For its price, however, Sonos has to cut some corners and the Beam unfortunately does not come with Dolby Atmos support. Thus, surround sound is lacking.
Since Sonos has perfected the multi-speaker formula with its existing range of wireless speakers, the Beam also gives users who have other Sonos speakers the flexibility of adding on multiple speakers in a modular manner.
The main differentiating point of the Beam is its integrated voice assistant support, which comes with Amazon Alexa right out of the box.
This functionality is useless here, however, as there is no official way of downloading the Amazon app in Singapore to set up Alexa, which cuts off a key function of the Beam for consumers here.
Sonos has promised since the start of the year that the Beam and its other products will provide support for Google Assistant, but that has yet to happen.
I appreciate the flexible options the Beam has that can be accessed through the Sonos App.
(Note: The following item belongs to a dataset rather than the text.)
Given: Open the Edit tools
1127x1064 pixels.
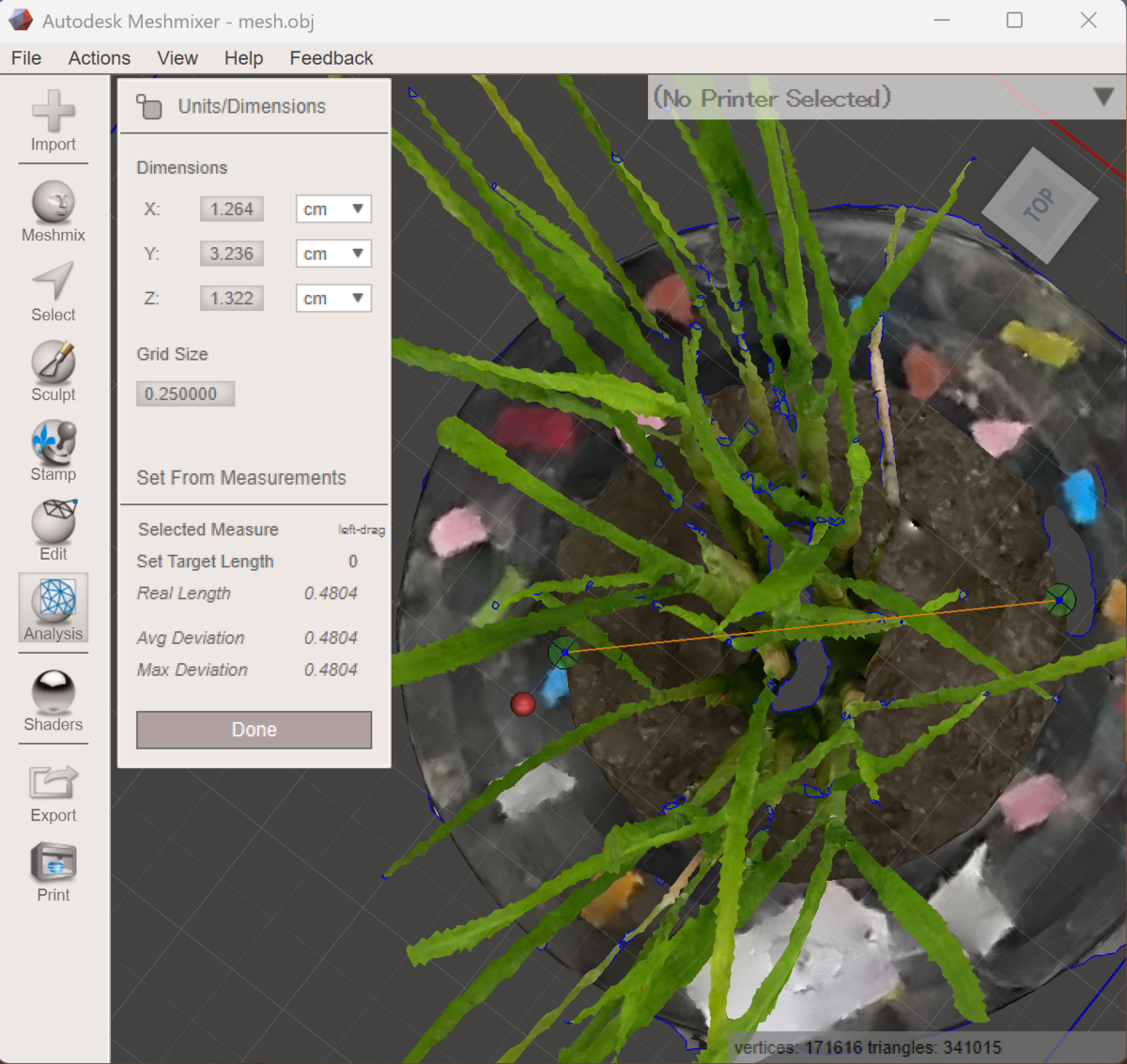Looking at the screenshot, I should point(53,531).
Night Mode, for instance, dampens loud noises like sudden explosions, which lets me watch an action movie like Mad Max: Fury Road (2015) past midnight without fretting that those sudden spikes in audio level would disturb the neighbours.
There is also Speech Enhancement, which boosts the volume of dialogue. This is a feature I left turned on from the start and never switched off because it is so useful.
• Verdict: The Sonos Beam impresses right out of the box with its combination of affordability, clean looks, easy set-up and all-round good sound.